▶ [ACTION ITEM] I would like each line of the data that holds the word "Jacques" copied out.

Source data:
= Beginning of Section =

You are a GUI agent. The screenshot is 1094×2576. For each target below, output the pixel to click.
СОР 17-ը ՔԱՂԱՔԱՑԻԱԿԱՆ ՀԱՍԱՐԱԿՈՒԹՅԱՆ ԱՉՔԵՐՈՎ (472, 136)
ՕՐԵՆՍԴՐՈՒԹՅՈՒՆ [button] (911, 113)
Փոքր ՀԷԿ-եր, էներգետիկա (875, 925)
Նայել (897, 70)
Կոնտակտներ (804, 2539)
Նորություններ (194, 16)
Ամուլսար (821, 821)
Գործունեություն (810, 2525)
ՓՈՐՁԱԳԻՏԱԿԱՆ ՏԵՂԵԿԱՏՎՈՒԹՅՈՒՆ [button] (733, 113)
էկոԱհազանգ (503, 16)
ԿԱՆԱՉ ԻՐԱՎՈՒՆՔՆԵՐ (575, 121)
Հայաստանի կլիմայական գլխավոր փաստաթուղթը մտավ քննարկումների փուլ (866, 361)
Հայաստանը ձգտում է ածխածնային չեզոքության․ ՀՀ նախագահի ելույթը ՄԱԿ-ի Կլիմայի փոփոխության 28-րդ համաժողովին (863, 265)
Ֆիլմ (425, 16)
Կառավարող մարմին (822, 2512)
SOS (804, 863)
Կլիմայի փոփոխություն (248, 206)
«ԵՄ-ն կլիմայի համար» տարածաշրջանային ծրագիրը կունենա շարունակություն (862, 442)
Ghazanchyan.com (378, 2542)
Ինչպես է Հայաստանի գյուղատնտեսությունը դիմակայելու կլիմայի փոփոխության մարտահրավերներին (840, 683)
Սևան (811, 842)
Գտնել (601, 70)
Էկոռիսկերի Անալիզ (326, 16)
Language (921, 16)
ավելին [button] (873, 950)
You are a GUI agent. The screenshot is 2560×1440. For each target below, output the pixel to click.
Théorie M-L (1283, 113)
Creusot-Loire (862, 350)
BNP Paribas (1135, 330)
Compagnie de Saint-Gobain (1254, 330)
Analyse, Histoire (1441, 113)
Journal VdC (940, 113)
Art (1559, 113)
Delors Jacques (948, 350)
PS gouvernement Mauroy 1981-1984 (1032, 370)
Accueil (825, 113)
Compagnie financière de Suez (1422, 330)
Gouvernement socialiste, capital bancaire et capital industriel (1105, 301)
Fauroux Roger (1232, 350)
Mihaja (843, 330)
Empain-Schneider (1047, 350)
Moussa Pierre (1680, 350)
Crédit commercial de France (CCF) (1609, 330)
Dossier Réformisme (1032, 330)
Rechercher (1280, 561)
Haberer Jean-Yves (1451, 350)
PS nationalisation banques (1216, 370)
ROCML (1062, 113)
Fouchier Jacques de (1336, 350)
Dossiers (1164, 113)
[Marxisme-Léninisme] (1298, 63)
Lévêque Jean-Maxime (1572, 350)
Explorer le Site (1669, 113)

= End of Section =

▶ [ANSWER FOR THE TASK]
Delors Jacques (948, 350)
Fouchier Jacques de (1336, 350)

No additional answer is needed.